### Page excerpt

---

Consider cancer, for instance. We praise early detection. However, early detection of many cancers would never have resulted in harm. Patients are treated for them nonetheless. And with disorders like Parkinson’s, now diagnosed before symptoms begin, early information might merely prolong a life lived with Parkinson’s. There is no cure, so it doesn’t lead to a life without it.

The Nocebo Effect and the Weight of Labels

Medical labels also have psychological consequences. Being told you are sick, even if you don’t know anything is wrong, can make people feel and act sick. This is called the “nocebo” effect: the negative opposite of the placebo. A diagnosis, while sometimes helpful, can validate a person’s notion that they are in pieces. This can create a vicious cycle of stress, dependence on healthcare, and reduced quality of life.

What Needs to Change?

Dr O’Sullivan is not calling for diagnosis to be prohibited — far from it. She is, however, demanding a more cautious, patient-centred approach. Tests must be employed only when they can actually do good. Practitioners must be prepared to withdraw diagnoses when they no longer serve the patient.

Lastly, medicine must be about healing suffering, not just labeling it. In an increasingly label- and early-diagnosis-obsessed culture, we must ask: Are we making folks healthier — or just more anxious?

Analysis: Labelling, Social Construction, and the Meaning of Diagnosis

Dr. O’Sullivan’s concerns about overdiagnosis and the psychological impact of medical labels can be further understood. This is achieved through sociological theories, particularly Social Action Theory. Social Action Theory was developed by Max Weber. It was expanded upon by later interpretivist sociologists. This theory emphasises how individual meanings and social interactions shape our understanding of reality. This includes health and illness.

---

### Dataset extract
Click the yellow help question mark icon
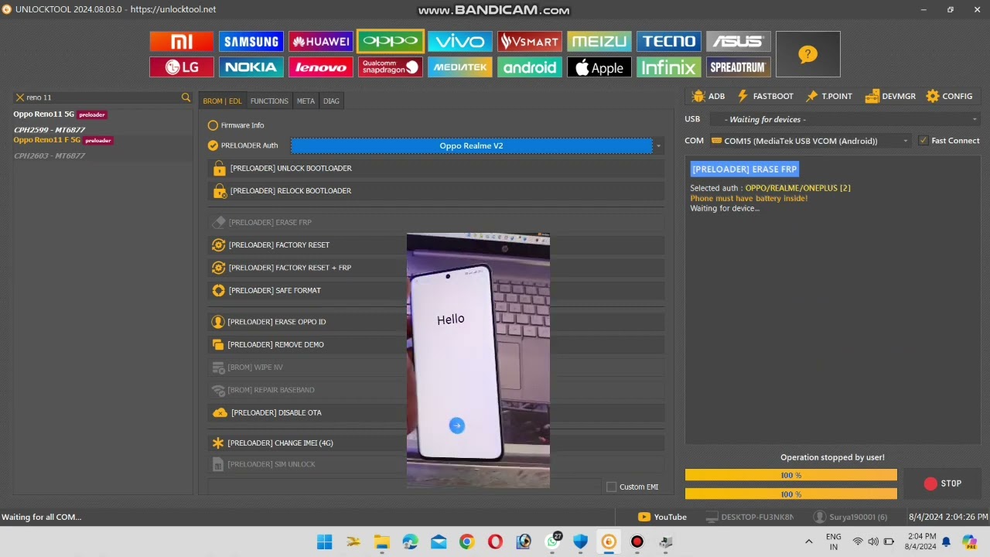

---

Condense the paragraph in the overdiagnosis excerpt that begins "Medical labels also have psychological consequences" into a short bulleted list that keeps its main points.

### Solved problem
- Medical labels have psychological consequences.
- Being told you are sick, even when you notice nothing wrong, can make people feel and act sick. This is the "nocebo" effect, the negative opposite of the placebo.
- A diagnosis, though sometimes helpful, can confirm a person's belief that they are in pieces.
- This can lead to a vicious cycle of stress, dependence on healthcare, and reduced quality of life.